During the period of infrastructure surge in the mid-2000s, we had a lot of public-sector banks lending to private sector companies. Now when those loans turned sour, and we found ourselves with this twin balance sheet challenges, we found that it was very difficult to exit from that because of this zeitgeist of stigmatised capitalism. Any attempt to get out of this is open to the charge that you are letting the promoter off the hook. If we don’t want that experience to repeat itself, then we need to have less public to private lending. Going forward, the funding needs should be met by a variety of other sources but also more participation of the private sector in the banking system itself.
Is there a message in terms of the role that equity markets are playing in the larger economy and whether something needs to change that role?
We know from the history of financial markets and asset prices that the higher they go and more they are with the historical trends, the more likely that you will get corrections and mean reversion. So, it is a call for greater vigilance because if some disruptive corrections where to happen then that could have cause for the economy and we have to guard against it. It’s a call for vigilance.

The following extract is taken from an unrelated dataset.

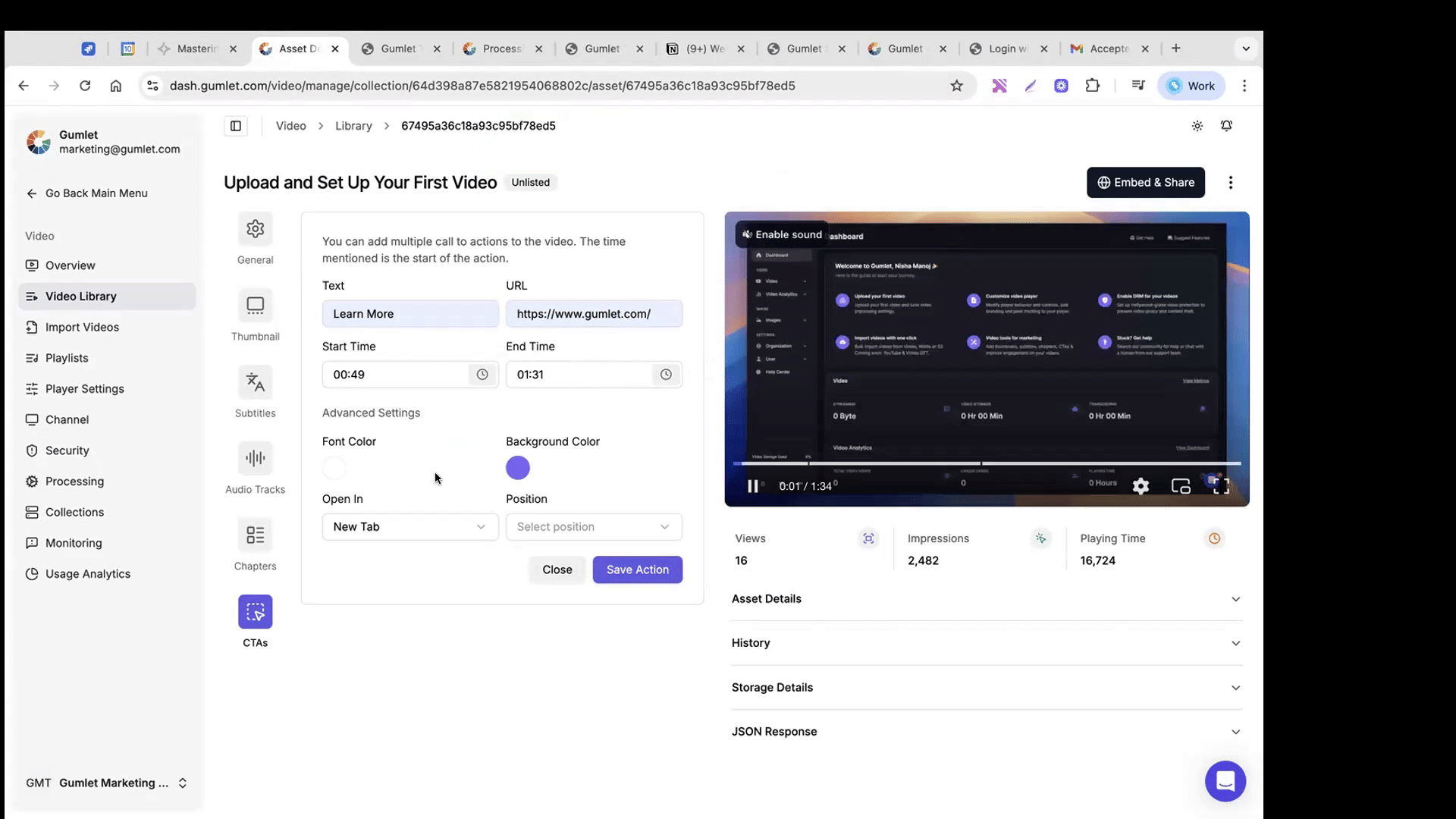Open General settings gear icon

Is it a precursor or a warning that LTCG tax might be something that you are in favor of when it comes to equities?
I have no views on LTCG. It is just the analysis of asset valuations and how they are different from what they are elsewhere and what itis that we should be watchful about. We believe that government should never second guess market or market valuations because nobody knows what the true valuation is. But we know from the lessons of history that the higher they go the more likely mean reversion happens and we have to make sure that we guard against any kind of disruptive corrections.
You didn’t venture into the controversy of job creation. But you put a higher number on formal non-farm payrolls. What is the message?
It’s a stock calculation. Because we have access to GST and EPFO data, it is just very novel, surprising and interesting about the Indian economy that the level of formal employment is much greater than we believed. It is a stock calculation and not a calculation on how many jobs very created in 2017-18 or 2016-17.